I know that peace is soon coming,
and love of common object
— Edward Dorn

The Table

He struggled to remember the table, a big table, unpainted, unstained, with simple legs, the whole thing cluttered with papers, objects. In the corners stacks leaned precariously, pens, pencils, scribbled notes surrounded by magazines, radio parts, half-used matchbooks. The table he had now was neat but his fingers picked and scratched at the damp label on the wet bottle that sat before him. Her arm stretched in front of her, then shot down past her mouth and the cigarette there as she spoke. "Five letters, they buried gasoline and shells and everything under the pyramids, each letter in Egypt stood for another stash."
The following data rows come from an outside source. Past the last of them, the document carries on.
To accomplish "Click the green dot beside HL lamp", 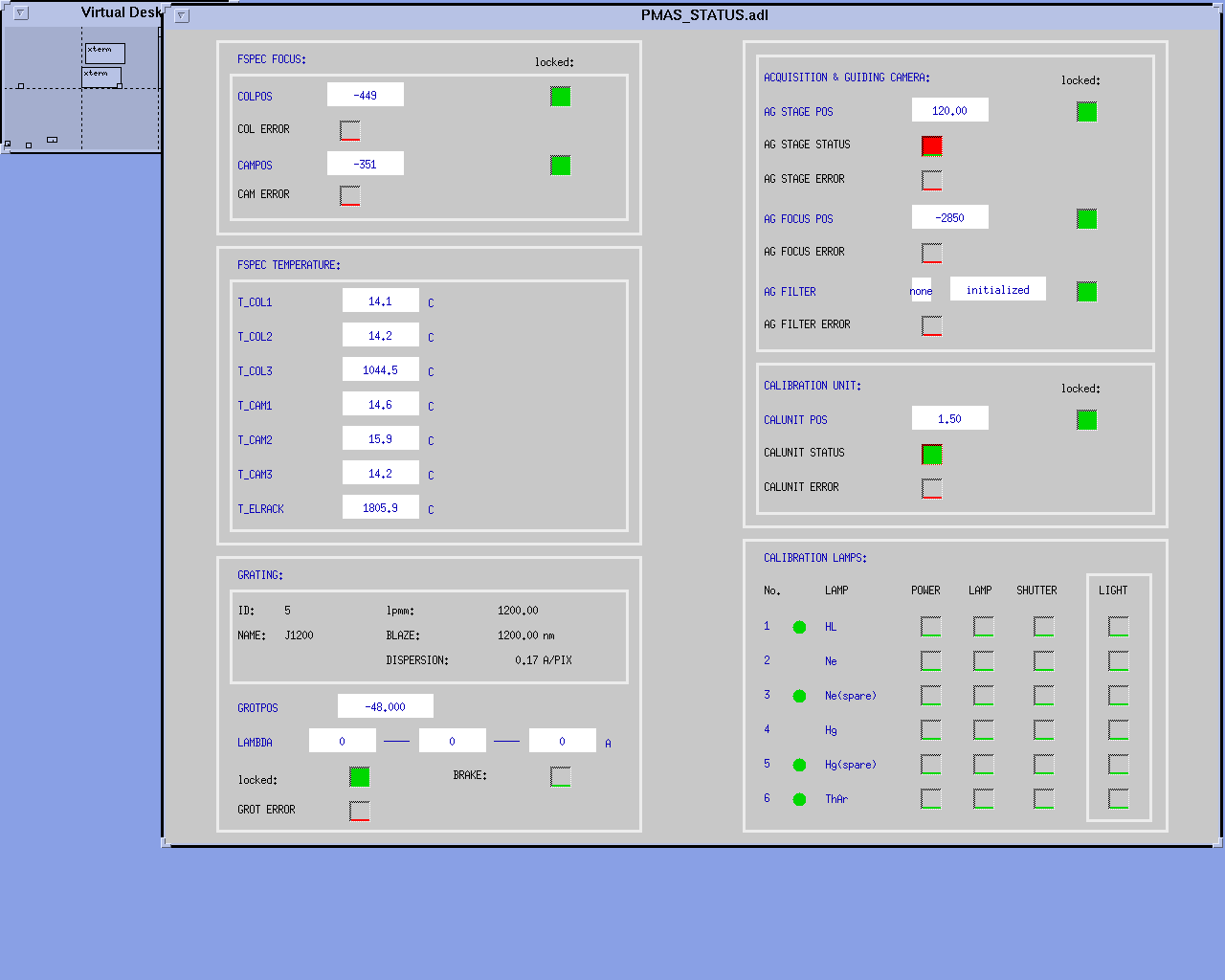I will (799, 627).
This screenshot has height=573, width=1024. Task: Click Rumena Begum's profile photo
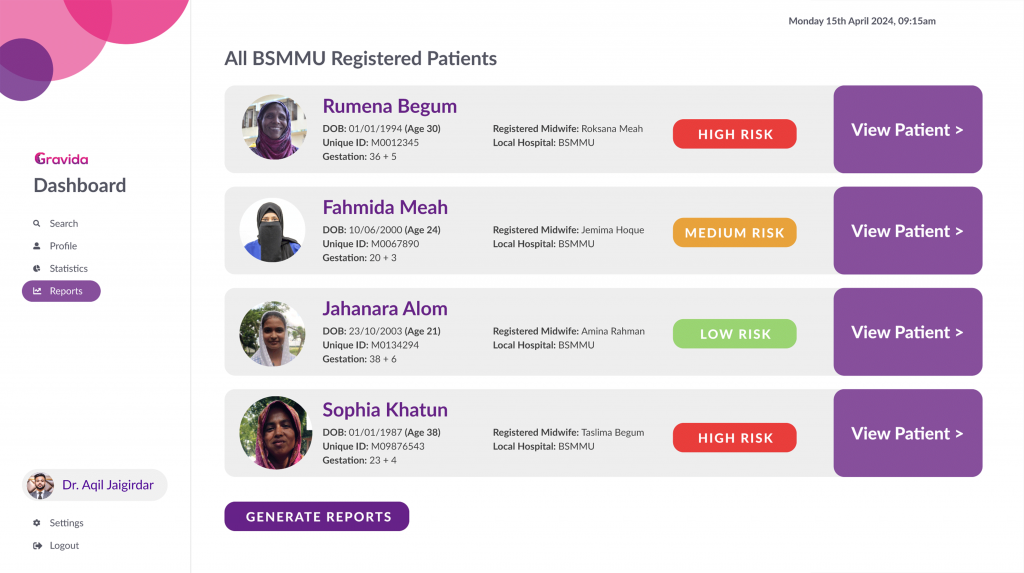272,128
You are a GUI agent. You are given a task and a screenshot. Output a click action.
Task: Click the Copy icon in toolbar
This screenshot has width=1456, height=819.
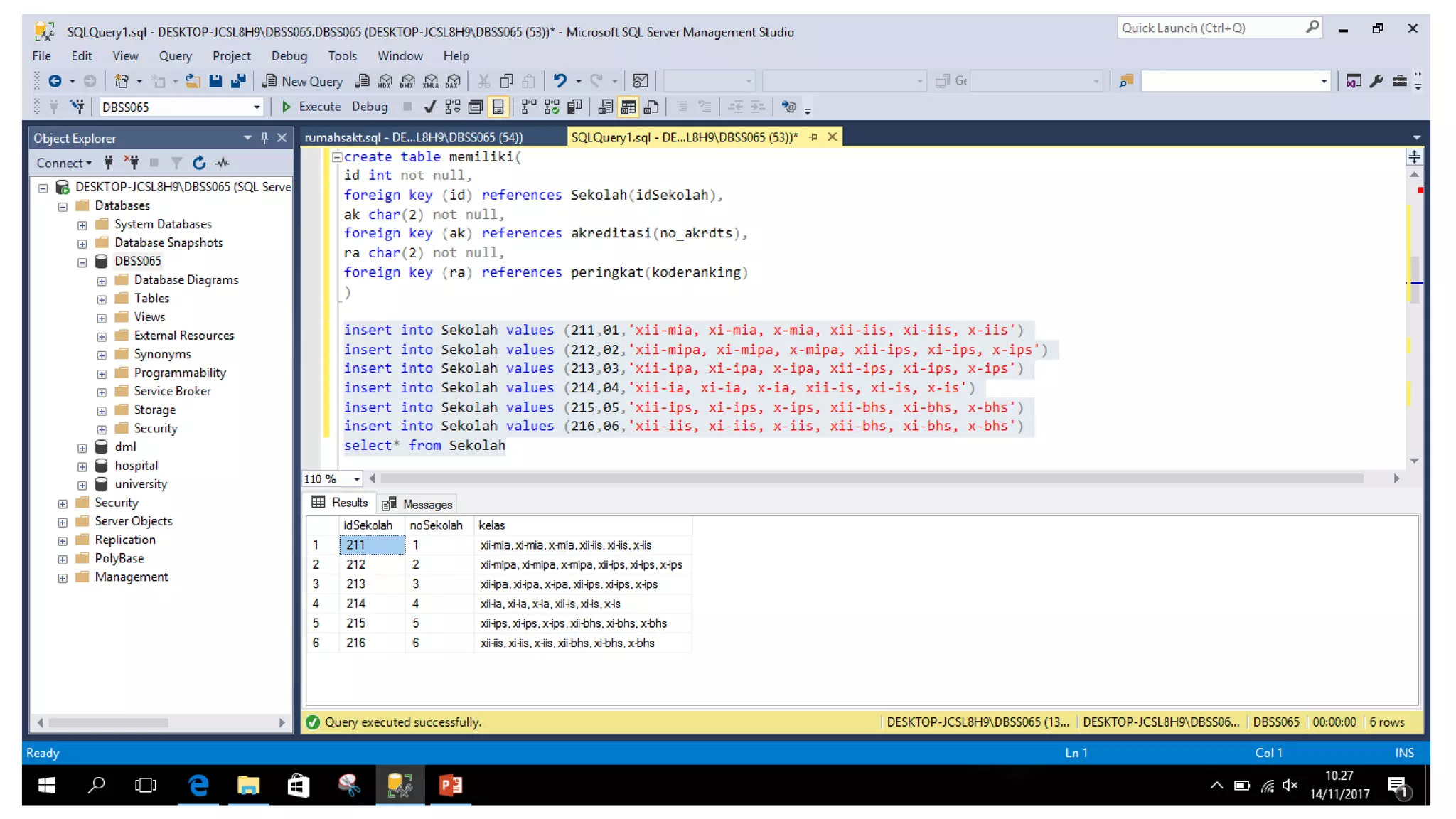pyautogui.click(x=506, y=81)
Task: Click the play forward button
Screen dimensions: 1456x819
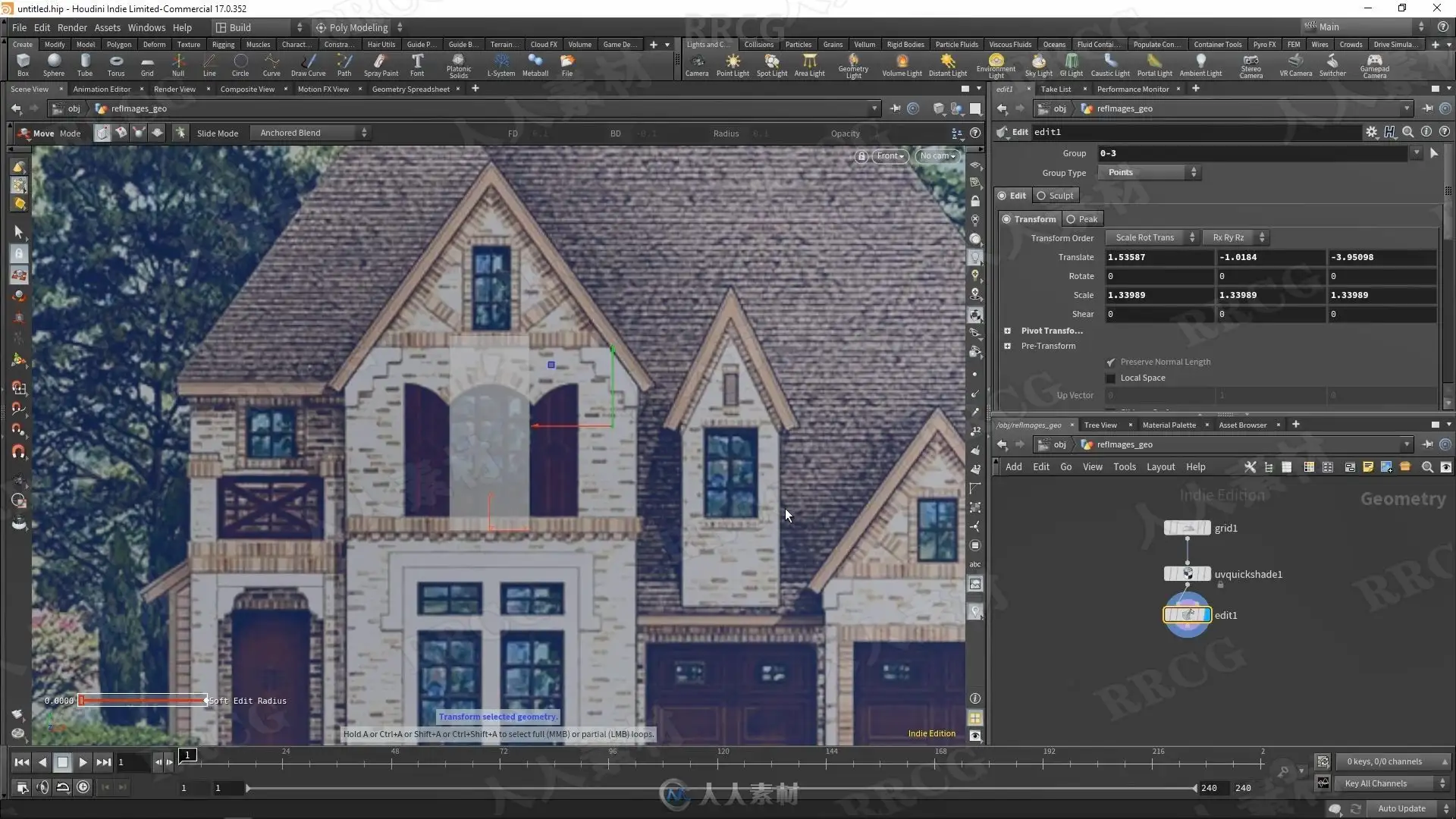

The young man picked at the label. The woman spoke of her son, how he was privy to secret information, the day he left, her eyes looking past the bottles lined in rows before the dismal light that rose behind them, gazing at the water on another shore. How firm her skin was then, her waist thin where her full legs met as if rising further in a perfect X, her breasts held by a black satin cloth wrapped around and tied, the ends of the knot down her brown back swinging and waving as she walked. But that was a long time ago, when the railroad stopped right in front of the hotel, now just a figment in the imagination of the old or a faded photograph in the plate glass window of the barbershop. Her boy wore white from head to foot and she stood out against him as they walked arm in arm on the thin border of wet grass that led to the beach. She spoke to him as if she knew those last few dollars would last forever.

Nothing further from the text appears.